* start Provided text *

Wednesday, July 27, 2011

Asmar Shipyard Workers End Strike

About 1,000 workers agreed to an offer for higher wages and a one-time bonus, ending their monthlong work stoppage. Although the workers did not get as large a raise as they hoped, they nonetheless achieved an important goal: For the first time, the workers of a company owned by the Defense Ministry reached a collective bargaining agreement.

Saturday, July 23, 2011

Another Disaster, Another Mission

One good thing about engineer and logistic units is that they can be put to practical use even when there's no combat or training. With Chile battling the "white earthquake," a devastating snowy season, army units have been busy providing aid. Earlier this month, for example, troops broke through to a town in the area of Quinquén (in the south of Chile) that had been isolated for a week. In the north, where rare snowstorms caught everyone by surprise, an army patrol marched 11 hours to rescue a bus with Bolivians that was stuck in the snow. Air force UH-1H helicopters and fixed-wing aircraft have flown in relief supplies to various communities. But every disaster exposes a shortcoming, and in this case it's the concentration of military helicopters in strategic areas, such as Punta Arenas in the extreme south, Santiago and the air bases in Antofagasta and Iquique. Helicopter units have been moved quickly, however, to trouble spots in earlier disasters.

* end Provided text *

• [Problems and tasks]:
(a) Can you duplicate, word for word, everything in the Chilean military news posts from "About 1,000 workers" down to "collective bargaining agreement."?
(b) Could you go on with the posts about Chile's armed forces, picking up right after their last sentence?

* start Recorded data *

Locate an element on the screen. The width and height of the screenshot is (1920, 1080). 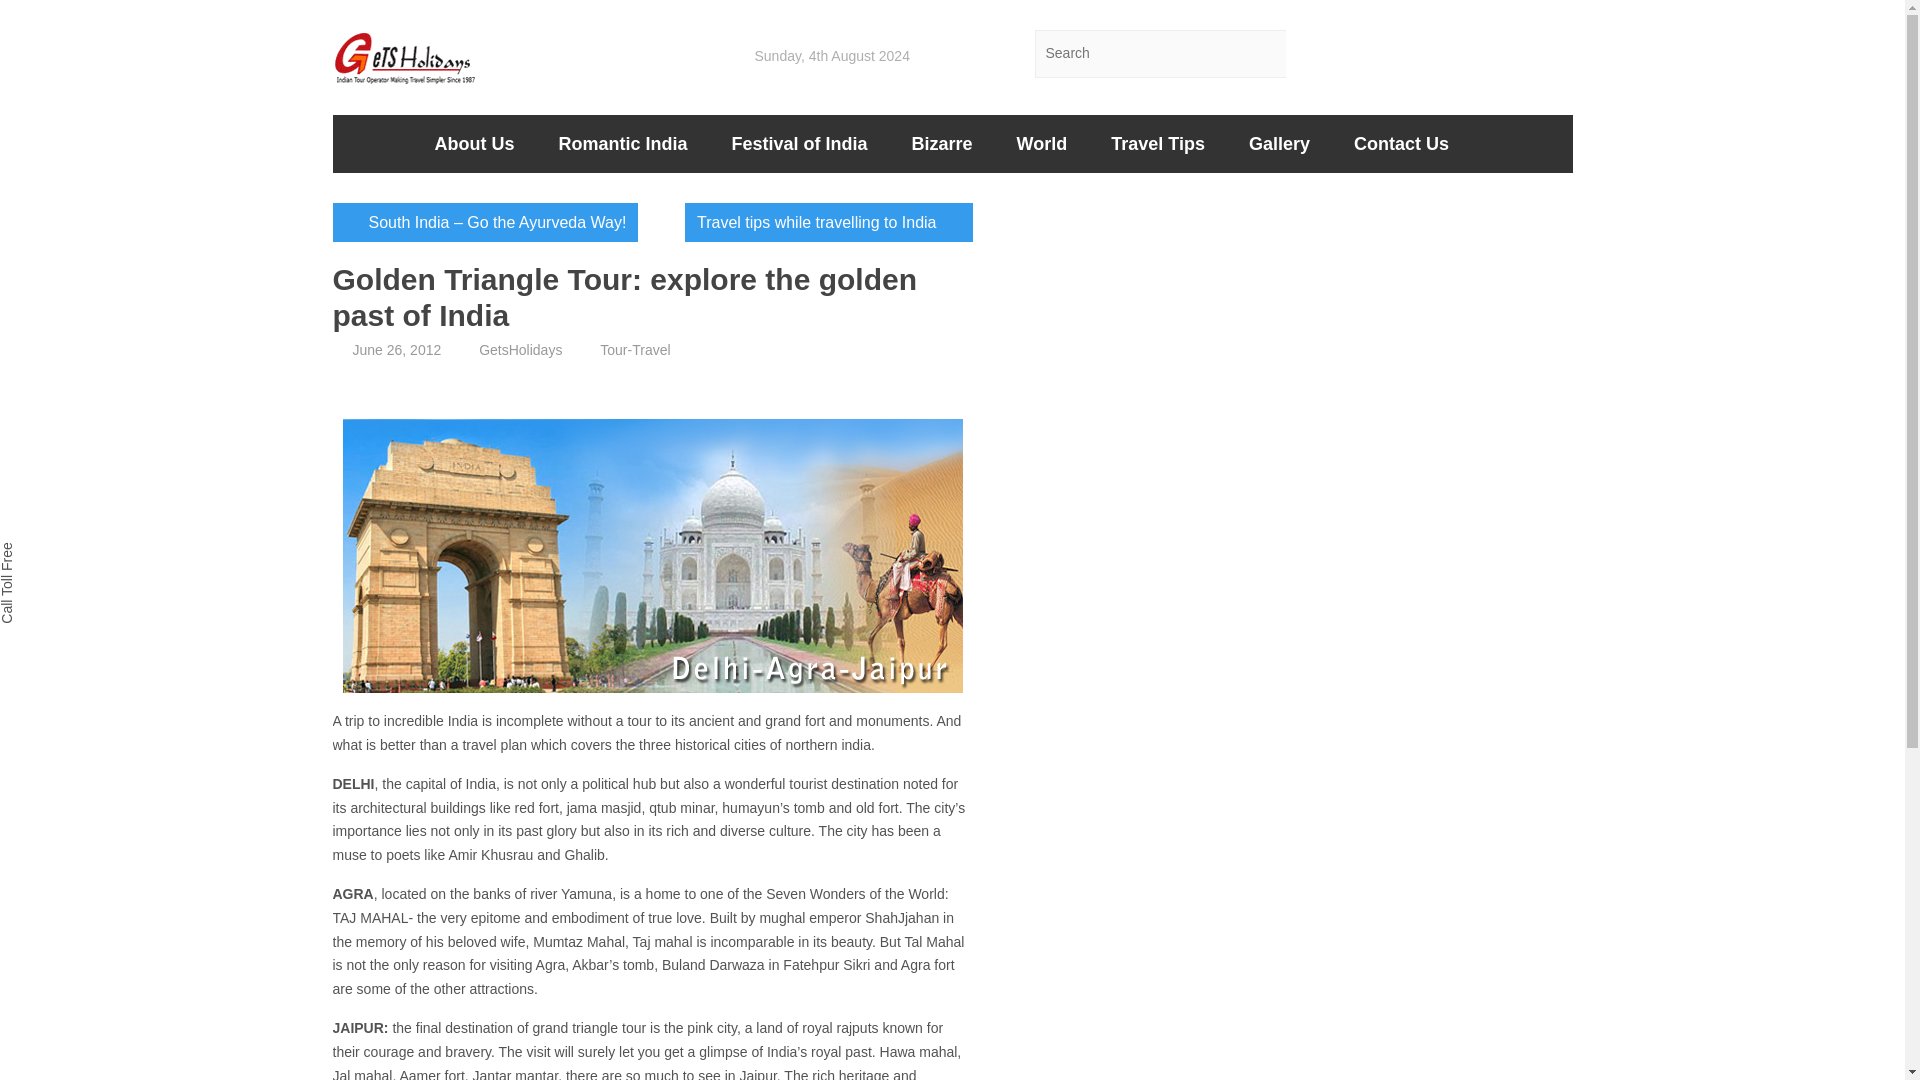
Travel Tips is located at coordinates (1157, 143).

* end Recorded data *

• [Answers in order]:
(a)
About 1,000 workers agreed to an offer for higher wages and a one-time bonus, ending their monthlong work stoppage. Although the workers did not get as large a raise as they hoped, they nonetheless achieved an important goal: For the first time, the workers of a company owned by the Defense Ministry reached a collective bargaining agreement.

(b)
Saturday, July 16, 2011

The Security Problem Along Bolivia's Border

While the crime rate is down in Chile, it's been climbing in the area of Iquique, one of the largest cities west of Bolivia. In fact, it has the country's highest crime rate. A porous 365-kilometer border has made it easy for drugs to flow into Chile from Bolivia, and for stolen vehicles to enter Bolivia from Chile. Of more than 80 crossings along the border, only three are legal and have police checkpoints. Now, the government is asking Chile's army for help. The plan is to have army engineers dig trenches and other obstacles to slow the flow of traffickers and illegal aliens. Video cameras will be installed to better monitor the region. But officials are getting some pushback from the army. An unnamed representative of the joint chiefs of staff told government officials that the army's doctrine prohibits it from taking part in anti-drug operations. It's not clear if that includes digging obstacles. Indeed, the security along the border is largely the responsibility of the national police. Carabineros act as the border patrol. They now operate a King Air B200G airplane with imaging equipment to watch over the extensive desert region. They could go shopping for more equipment.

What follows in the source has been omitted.